During their work, the researchers assessed the location of 2269 proxy servers owned by seven companies and located in 222 countries and territories. The analysis has demonstrated that at least one-third of all servers are not located in the countries they should be according to the claims of the proxy providers. Instead, these servers are located in countries with cheap and reliable hosting such as the Czech Republic, Germany, Netherlands, UK, or the US.
Server location analysis
Commercial proxy and VPN providers can manipulate IP-to-location databases, for example, by changing location codes in the names of the routers. As a result, they brag about a wide range of available locations where their servers are working linking to IP-to-location databases, while in reality their hardware is located in a short list of particular countries.
To verify the actual location of proxy servers, the researchers used active a geolocation algorithm which assessed the round-trip of a packet sent to the server and then to other known hosts on the internet.
Less than 10% of proxy servers will respond to a ping, and researchers could not install any tracking software to the server itself. They could only send packets via proxy and measure the round-trip time. The overall round-trip of a packet sent to a website via a proxy is the time needed to get to the proxy plus the time from the proxy to the destination.
Researchers have developed specialized software based on four active geolocation algorithms: CBG, Octant, Spotter, and hybrid Octant/Spotter. The code of the solution is available on GitHub.
Since they could not rely on IP-to-location databases, the researchers used a list of RIPE Atlas anchor hosts. This database is accessible online, regularly updated, and contains locations proven to be correct. Moreover, hosts from the list are continually pinging each other and update round-trip times in the public database.

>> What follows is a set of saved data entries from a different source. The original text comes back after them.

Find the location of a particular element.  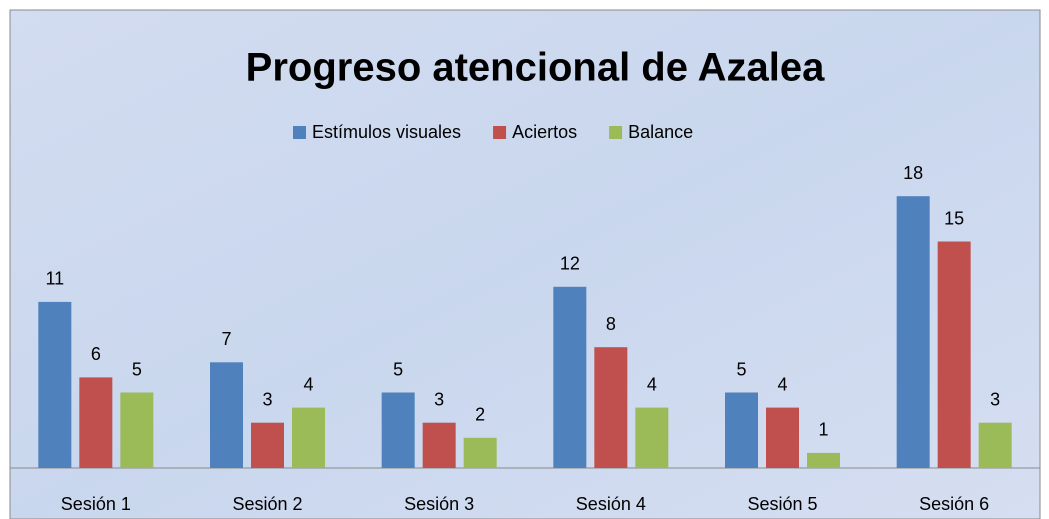

x-tick-label: Sesión 3 is located at coordinates (439, 504).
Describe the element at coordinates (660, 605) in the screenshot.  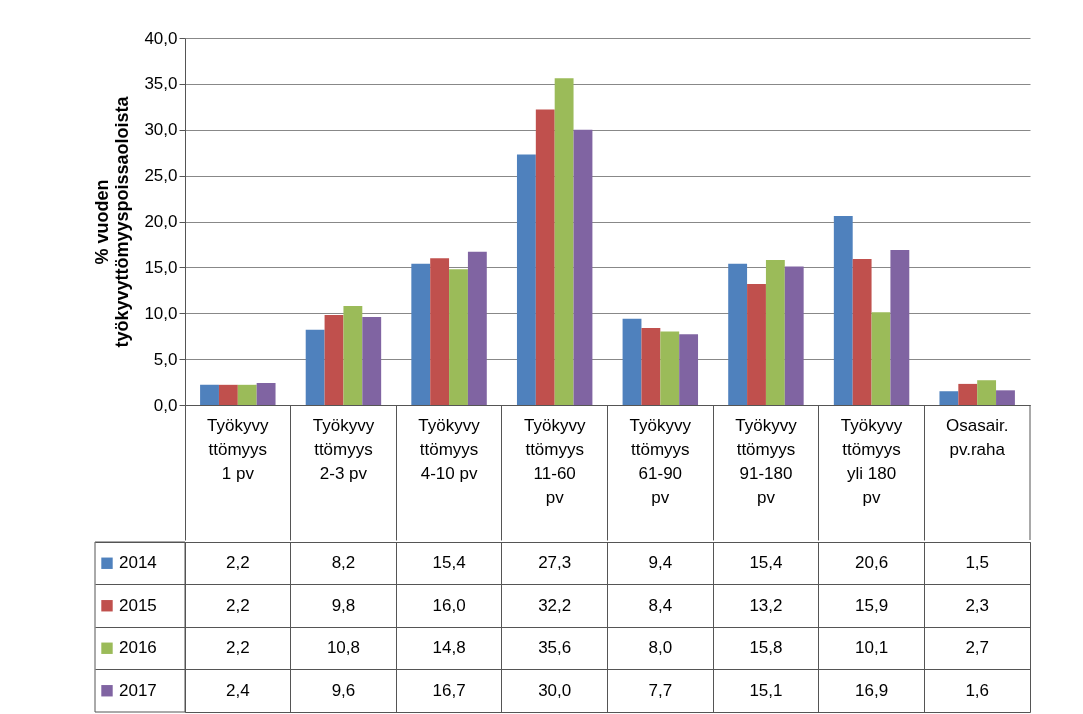
I see `data-label: 8,4` at that location.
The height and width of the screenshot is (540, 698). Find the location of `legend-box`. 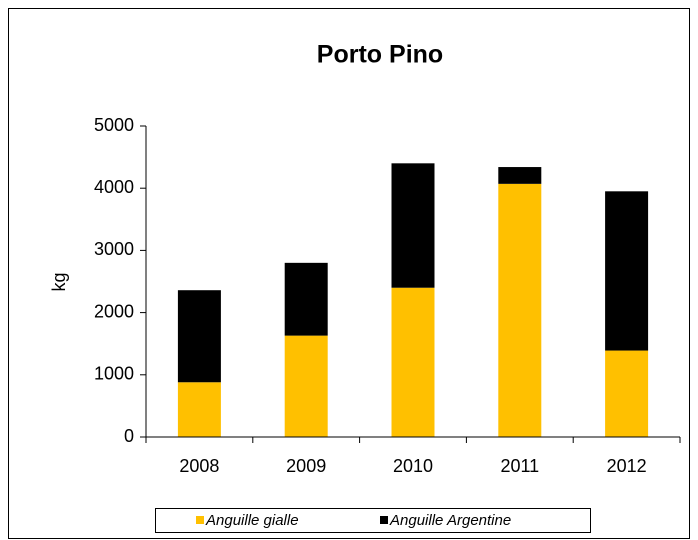

legend-box is located at coordinates (373, 520).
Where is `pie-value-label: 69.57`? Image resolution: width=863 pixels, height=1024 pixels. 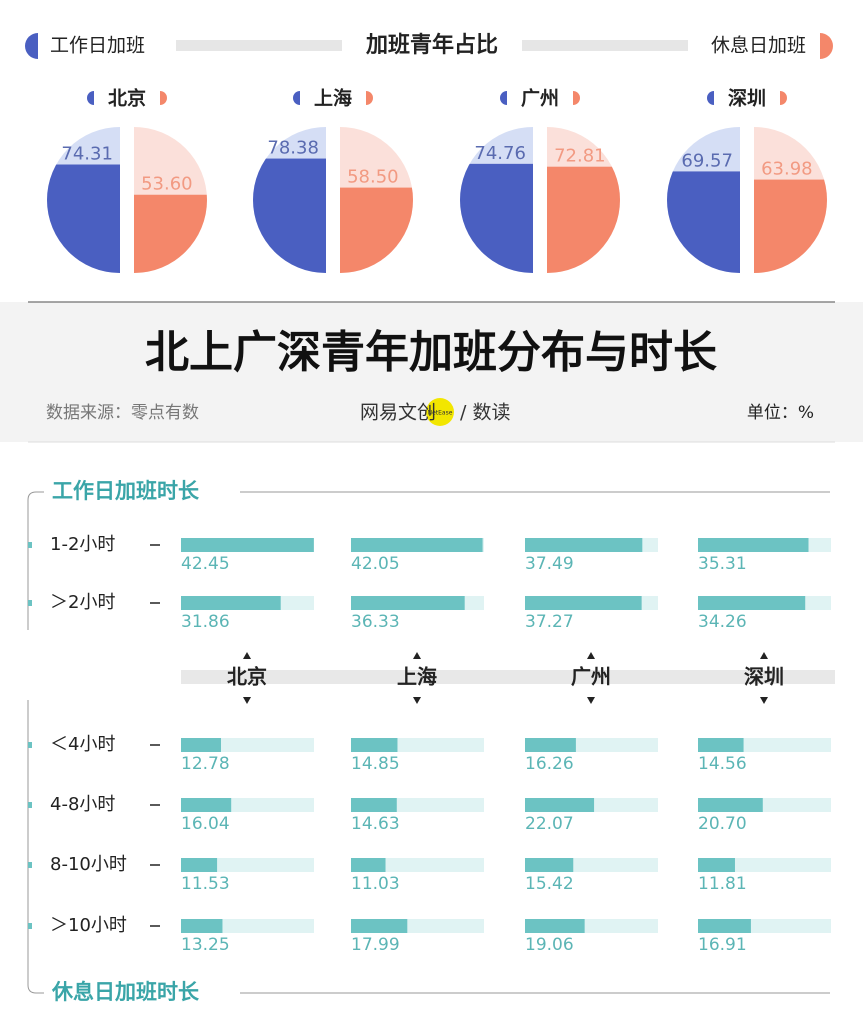
pie-value-label: 69.57 is located at coordinates (707, 160).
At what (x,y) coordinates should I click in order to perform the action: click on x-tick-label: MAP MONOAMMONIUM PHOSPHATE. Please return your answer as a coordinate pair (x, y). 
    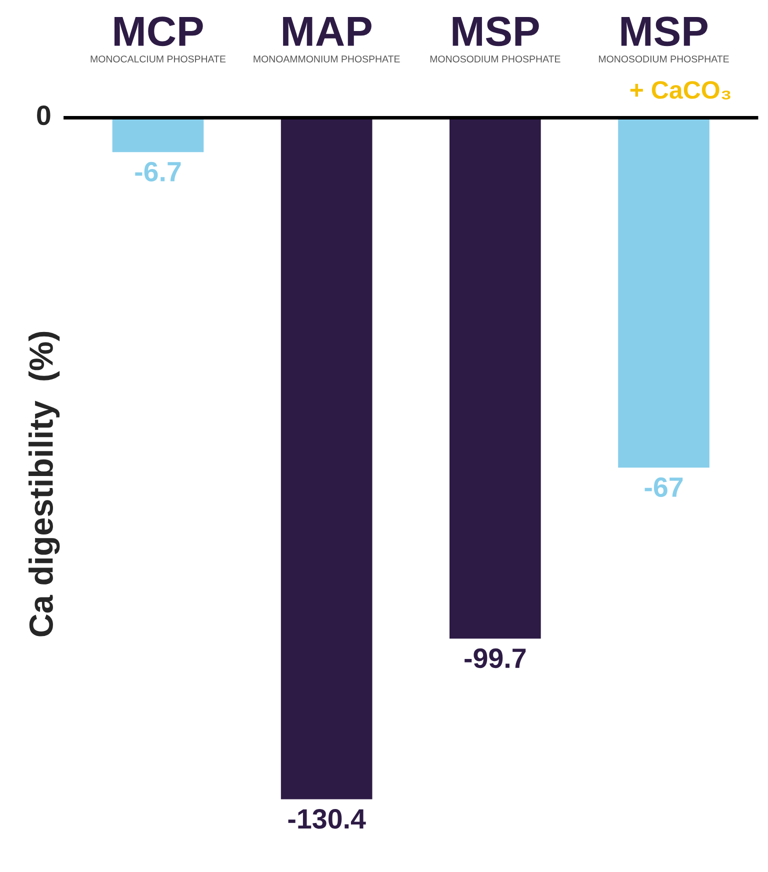
    Looking at the image, I should click on (327, 40).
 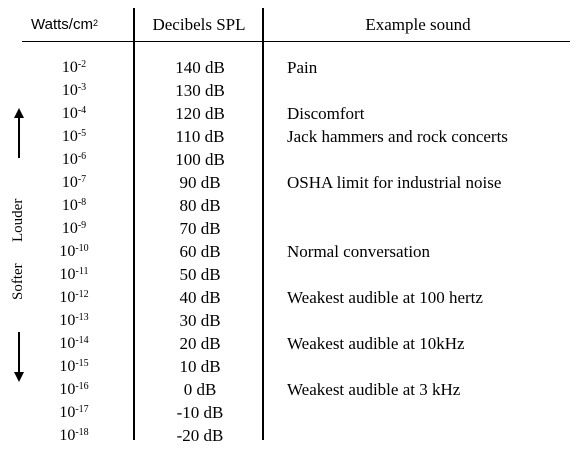 What do you see at coordinates (82, 386) in the screenshot?
I see `watts-exponent: -16` at bounding box center [82, 386].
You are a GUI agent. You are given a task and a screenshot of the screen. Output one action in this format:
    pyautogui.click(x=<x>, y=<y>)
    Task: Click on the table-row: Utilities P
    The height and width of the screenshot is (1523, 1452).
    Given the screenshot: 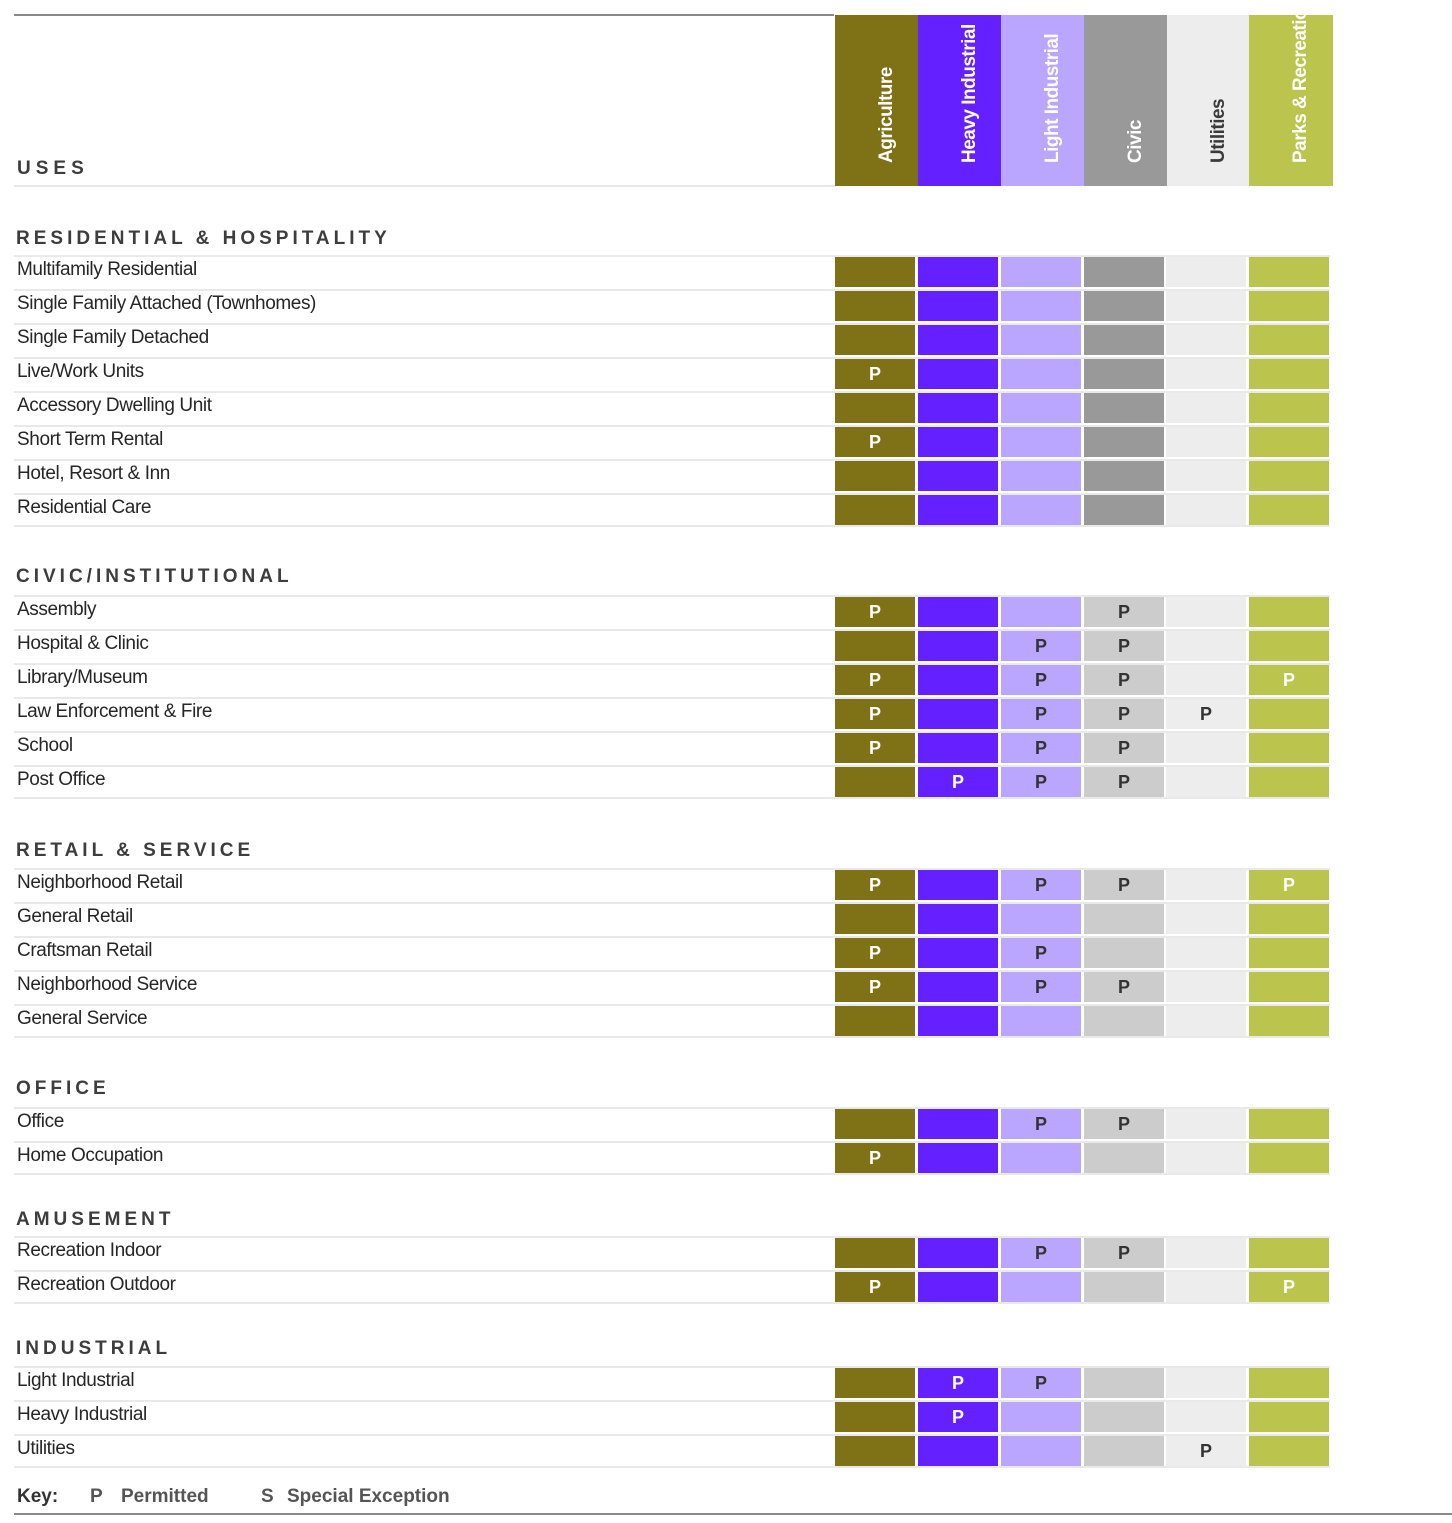 What is the action you would take?
    pyautogui.click(x=672, y=1451)
    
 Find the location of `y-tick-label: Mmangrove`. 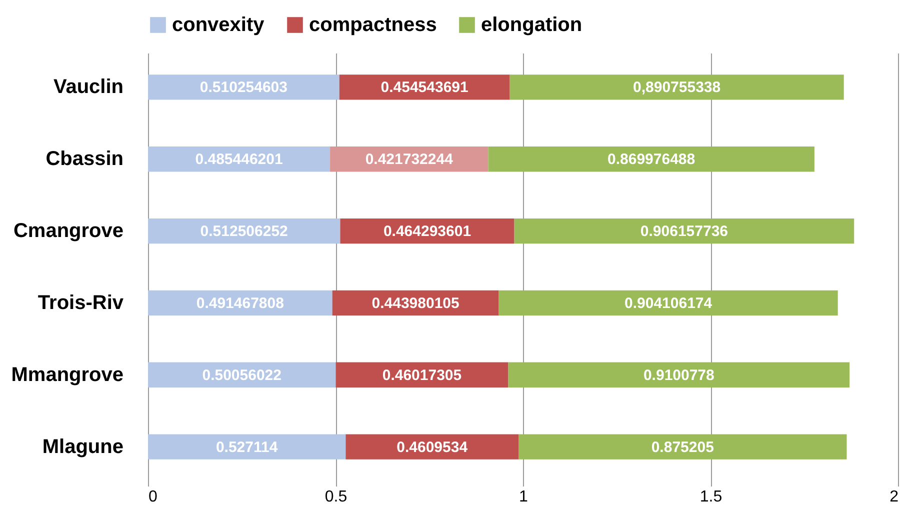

The final solution is a web app which tries to establish the HTTPS connection over a TCP sending the request to an unsecured HTTP:80 port. This will fail if the server is not listening on a port 80. However, if the server is listening on this port, the browser will reply to the SYN-ACK with a TLS ClientHello packet which triggers a protocol error. As a result, the browser will report a failure after a second round-trip.
Using this method, the app can measure the time of one or both round-trips. There is also a CLI version of the tool.
No tested proxy providers share information on the specific location of their servers. They might name the city, but most often there is only information about the country. Moreover, even when the city is mentioned, this does not guarantee this information is correct. Researchers identified situations when the configuration files of the servers were using one city name (usa.new-york-city.cfg) but instructions in the file directed a connection to another city (chicago.vpn-provider.example).
Researchers were able to confirm the physical location of 989 of 2269 IP-addresses tested during the experiment. For 642 addresses they could not get reliable data, while 638 were confirmed to be not in the country the provider had claimed. More than 400 such fake addresses were not even located on the continent they should have been according to the provider's marketing materials.
Suspicious hosts were detected from every one of the seven tested providers. Researchers referred directly to these companies, but they declined to comment on the matter.